Abstract

ABSTRACT Resumés of Hugh Grant’s career routinely note his performance as the repressed, upper-class Clive Durham in James Ivory’s groundbreaking gay Edwardian drama Maurice (1987) as his breakthrough role. However, Grant’s subsequent rise to global romcom stardom and celebrity since Four Weddings and a Funeral (1994) has gradually occluded this earlier career phase from consideration as a significant moment in the formation of the ‘Hugh Grant’ persona. This research interrogates this interpretative gap by exploring the mediated self-/construction and sense-making interpretation of Grant’s persona in and around Maurice as manifested in the film’s 1987 media coverage.
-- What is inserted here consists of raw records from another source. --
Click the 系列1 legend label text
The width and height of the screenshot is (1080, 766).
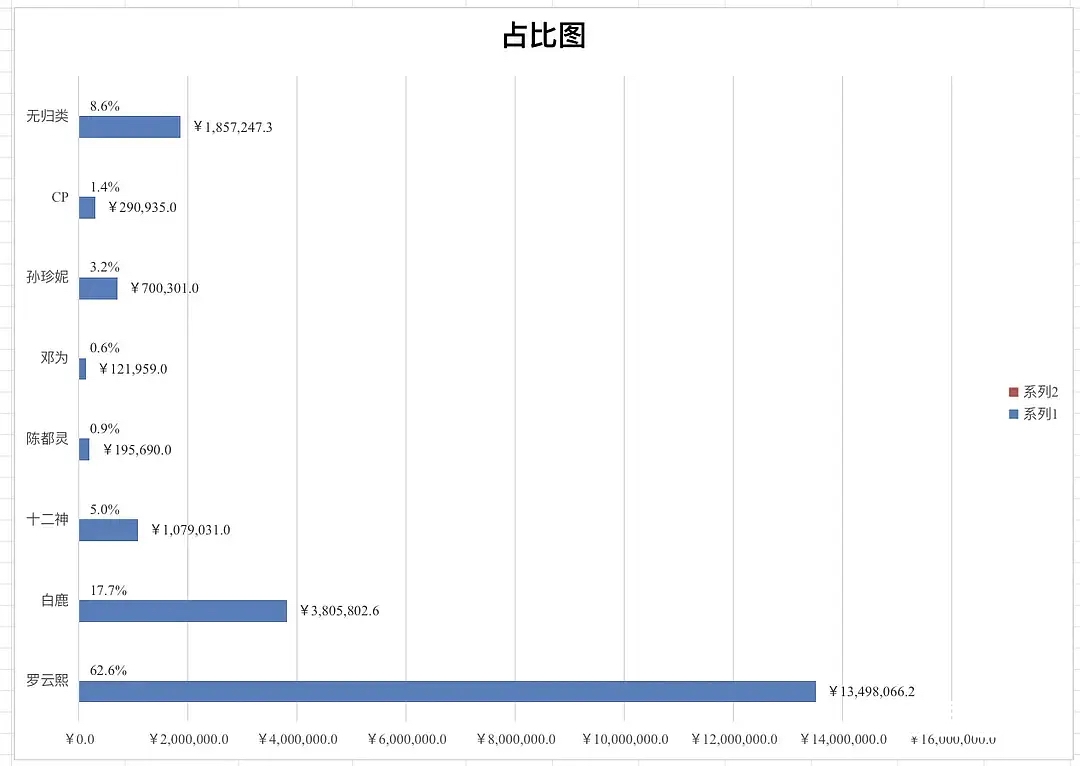tap(1040, 413)
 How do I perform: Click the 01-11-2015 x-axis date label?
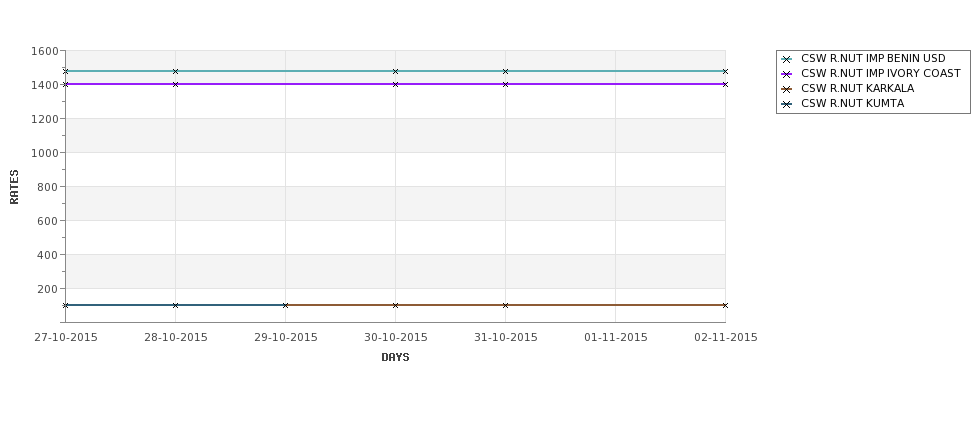click(616, 337)
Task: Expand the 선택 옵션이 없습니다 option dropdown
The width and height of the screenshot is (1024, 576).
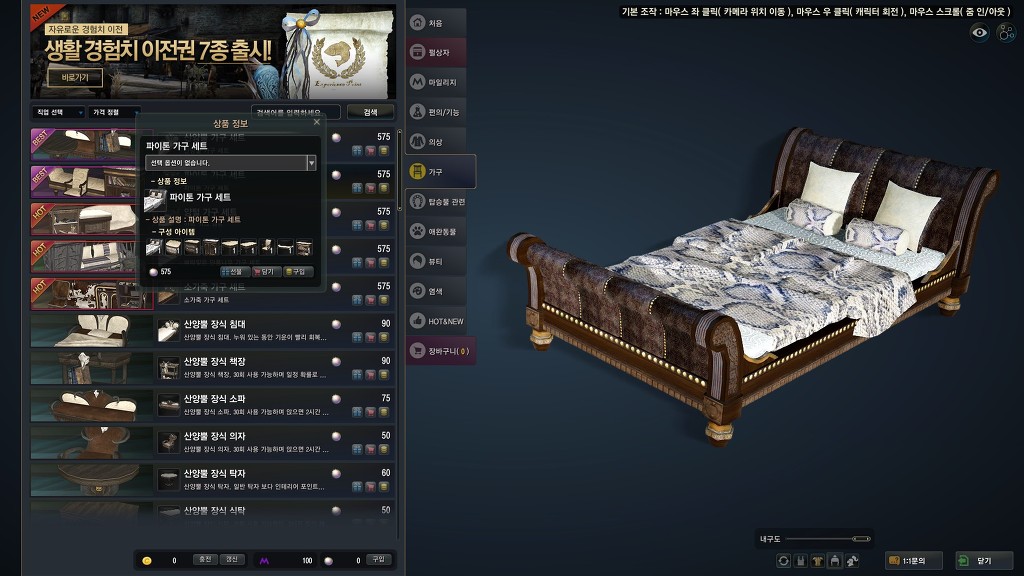Action: point(231,163)
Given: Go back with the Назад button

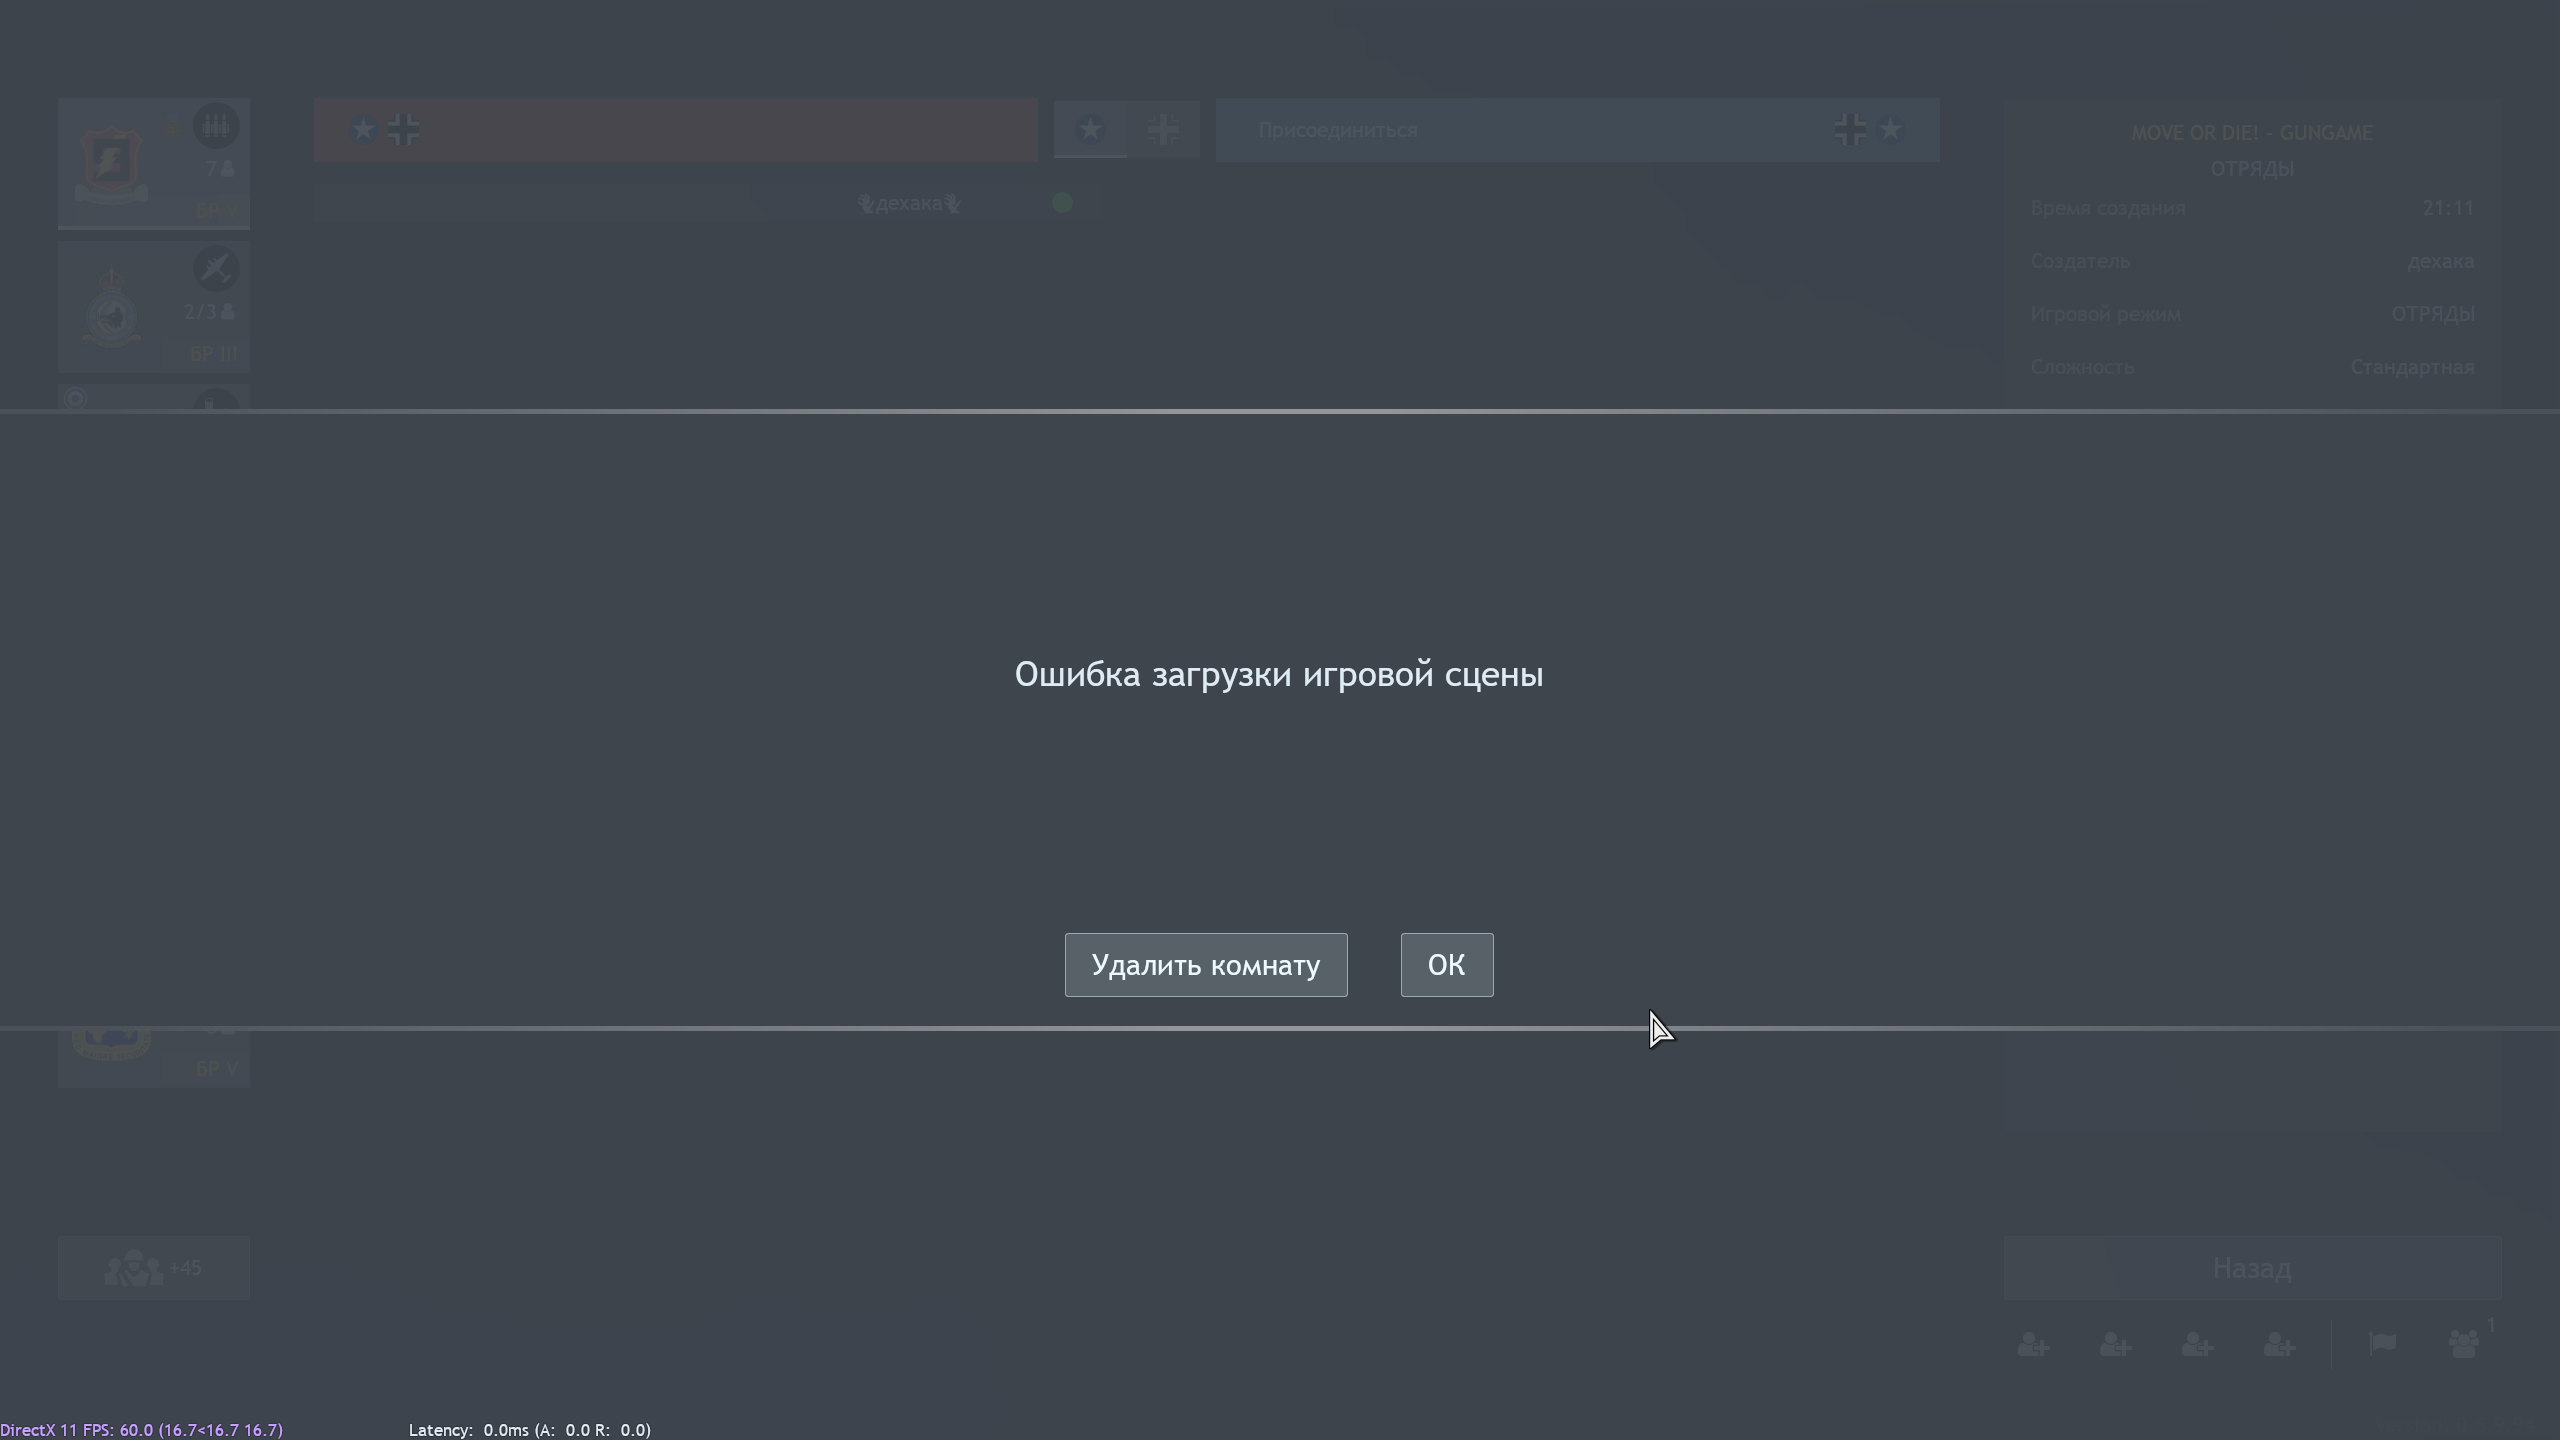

Also drawing on Ivory’s casting files, and comparatively on media which focused on all three of Maurice’s young ‘unknown’ male stars, the study explores how the ‘Hugh Grant’ of the late 1980s prefigures, denaturalises and unsettles later understandings of romcom ‘Hugh Grant’, including problematising his relation to New Man masculinities and foregrounding questions of class. The recent career narrative of Grant’s ‘new’ turn towards serious roles is likewise challenged by attention to his tragicomic performance in Maurice, which his Jeremy Thorpe in A Very English Scandal (2018) would reflexively echo 31 years later.